Two years later, his phone rang and Lindsay's name popped up on the screen, and the nervous humming stopped.

It had to be a mistake. Her fancy new jeans had butt dialed him or she'd chosen his name by accident. Michael waited for her to hang up. The ringing only grew shriller. As he picked up, he told himself it was just curiosity- what could she possibly want, and why now? But there was a strange tugging at his heart that he hadn't allowed himself to feel since he left. He missed her the most. He could have real conversations with her, laugh with her the way he couldn't with the others.

“Michael.” Static rent her voice. “You have to come home.”

What had he expected? “Wow. No 'how have you been?' No 'are you okay?' This is exactly why I-”

“Michael.” He realized it wasn't static. “Mom's sick. I don't know what to do.”

His heart stopped. “Wait, wait, slow down. Tell me what happened.”

As she poured out an explanation, Michael pulled out his suitcase from underneath the bed and began tossing things into it. “Lindsay, listen. I'll be on my way as soon as I can, okay? You're strong. You've got this.”

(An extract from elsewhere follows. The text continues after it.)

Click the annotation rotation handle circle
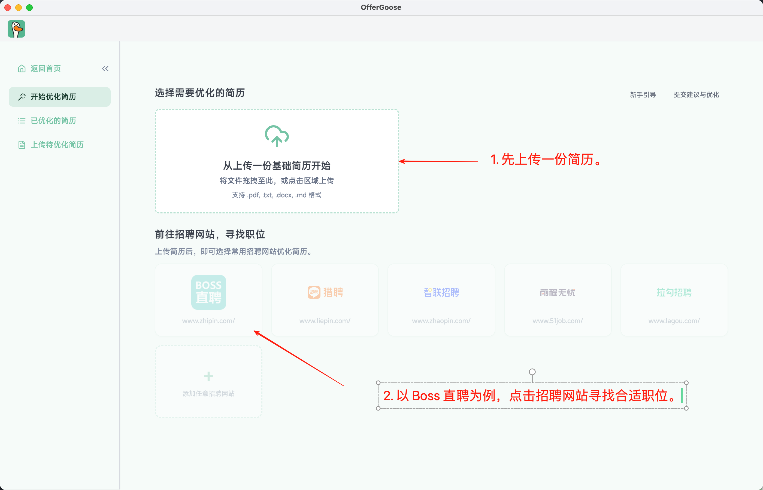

He left a note for George Michael and took the staircar north. It rattled down open roads where cacti stood in for mile markers. In the darkness, he felt like a tiny scrap of metal pulled towards a much larger magnet.

-

In Michael's last memory of his mother, she was snapping at the doctor. Normally he would have chastised her, but it comforted him- at least some sense of normalcy had returned to his world. The doctor saw him and left, clearly glad for an excuse to get out.

Lucille raised her eyebrows. “So, he decides to show his face now.”

“I really need to teach this family some social skills. 'Hello' is fine. 'I missed you' would be great.”

“Well, then, hello.”

Michael sat at her bedside. The seat was warm, as if a family member had just left. Good. The idea of her sitting alone in this room prickled at his nerves. “So what happened?”

“Oh, they're worried over nothing. All I did was fall. I'm not frail. It's even boring me to talk about. You tell me what you've been doing in that godforsaken place.”

Amazingly, she listened to him without cutting in once. He talked for so long that he put himself in a trance and the words just rambled out, and she fell into one, too, enraptured. He told her about the seabirds there, dates that went horribly wrong, days he and George Michael spent together. He lied that he loved it there, that it was perfect. _But I did miss you,_ he was about to say when the doctor poked his head back in to tell them visiting hours were over.

“Have they told you when you can come home yet?” Michael asked as he was leaving.

Lucille shook her head, not fully focused on him.

“Well, you tell me when they do. Because you're coming straight home. And we're never keeping alcohol around the house again.” He had a plan, and the universe would do as he said.

“Michael,” Lucille said as he turned to the doorway.

He looked back, and for a moment all he saw was slats of sunlight through the open blinds. He squinted past it, to Lucille sitting tall in her hospital bed. The two of them shared a look that communicated more than they could ever say.

“Right,” he said. “I'll close those blinds.”

 

**Notes for the Chapter:**

> A huge thank you to everyone who encouraged me to write this way back when it was just a few paragraphs called “The Sad Thing,” especially the Blunder Bus and my lovely IRL friends <3 I'm going to miss writing this so much, I really hope you enjoyed it!